Tax revenues are just not going to be maintaining the pace you would have expected just six months ago

Canada’s economy probably had its worst six-month performance since the end of the 2009 recession in the second half of last year, as exports fell and uncertainty about the global expansion prompted businesses to curb spending, leading economists to scale back their expectations for 2013.

“Tax revenues are just not going to be maintaining the pace you would have expected just six months ago,” said David Watt, chief economist at HSBC Bank Canada.

Flaherty, seeking to return the country to surpluses while ensuring the economy isn’t hurt by fiscal tightening, already scaled back revenue projections in a November budget update by $7-billion for the next fiscal year and by $36-billion over five years, citing lower commodity prices.

Optimistic Forecast

In that update, growth projections for 2013 were cut to 2% from a March forecast of 2.4% when the budget for the fiscal year beginning in April was released. That 2% now looks optimistic.

Slower growth will sap $22-billion a year from Canada’s economy, budget watchdog warns

Parliamentary Budget Officer Kevin Page says in a new report that he anticipates economic growth will brake to an annual rate of 1.6% in the second half of this year, after slowing to 1.8% in the first half.

Read full story here.

Growth in 2013 will probably be closer to 1.7%, according to the median of the forecasts of economists at six Canadian banks: Toronto-Dominion Bank, Canadian Imperial Bank of Commerce, Bank of Nova Scotia, BMO Capital Markets, Royal Bank of Canada and HSBC Canada.

A 0.3 percentage-point reduction in 2013 growth projections may create an additional budget shortfall of more than $1-billion in the next fiscal year and almost $4-billion over three years, according to Bloomberg calculations based on a formula provided by the finance department in its last update. A one-year 1 percentage-point reduction in growth narrows the budget balance by $3.9-billion in the first year and $12.8-billion over three years, according to that formula.

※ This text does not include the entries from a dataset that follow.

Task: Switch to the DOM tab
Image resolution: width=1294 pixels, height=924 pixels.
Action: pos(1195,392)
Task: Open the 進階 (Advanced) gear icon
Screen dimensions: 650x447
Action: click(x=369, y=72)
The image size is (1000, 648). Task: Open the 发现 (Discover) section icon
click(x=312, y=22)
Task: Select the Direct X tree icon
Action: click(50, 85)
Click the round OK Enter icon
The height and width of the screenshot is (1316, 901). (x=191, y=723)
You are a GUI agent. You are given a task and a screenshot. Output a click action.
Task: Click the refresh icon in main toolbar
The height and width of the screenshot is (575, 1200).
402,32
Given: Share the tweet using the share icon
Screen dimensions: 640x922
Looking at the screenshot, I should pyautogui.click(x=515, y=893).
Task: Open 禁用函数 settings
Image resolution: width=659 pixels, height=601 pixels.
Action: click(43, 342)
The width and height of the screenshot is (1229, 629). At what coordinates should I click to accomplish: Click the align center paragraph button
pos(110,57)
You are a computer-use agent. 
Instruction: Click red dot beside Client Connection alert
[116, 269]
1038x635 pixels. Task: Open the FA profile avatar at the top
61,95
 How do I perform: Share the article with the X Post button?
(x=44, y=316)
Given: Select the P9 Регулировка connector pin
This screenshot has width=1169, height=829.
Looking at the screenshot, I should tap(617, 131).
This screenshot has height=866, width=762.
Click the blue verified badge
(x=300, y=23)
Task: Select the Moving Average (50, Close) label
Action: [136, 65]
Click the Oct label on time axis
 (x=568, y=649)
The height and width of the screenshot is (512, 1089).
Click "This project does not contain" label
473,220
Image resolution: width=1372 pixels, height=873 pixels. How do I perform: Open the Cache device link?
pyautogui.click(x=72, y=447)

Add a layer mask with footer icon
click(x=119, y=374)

“Growth has not been as firm as they had been expecting,” Watt said. “As a result, the fiscal situation has been a bit more of a challenge.”

Budget Balance

Flaherty has said he will balance the budget before the next federal election, expected in 2015, by cutting departmental expenses and forgoing new spending. A government pledge not to raise taxes or cut transfers to individuals and provinces is handcuffing the government’s ability to meet that goal as revenue wanes.

Direct program spending, which excludes transfers and makes up just under 50% of federal government spending, is projected to decline to $118.9-billion in the fiscal year that begins April 1, down from $120.8-billion projected in the 2012-13 fiscal year, then remain little changed through 2017, according to the November fiscal update. As a share of GDP, direct program expenses will decline to 5.4% by 2017, the lowest since at least 1967, from 6.7% this year.

The finance department also scaled back its revenue assumptions in the update, after final figures for the fiscal 2011-12 showed the government’s revenue as a share of the economy shrank to its lowest in at least 45 years.

Canada now projects total tax revenue as a share of GDP will average 14.3% over the next five years, ranging from 14% in the current year to as high as 14.4% in 2015. That ratio has averaged about 15.5% over the previous 10 years.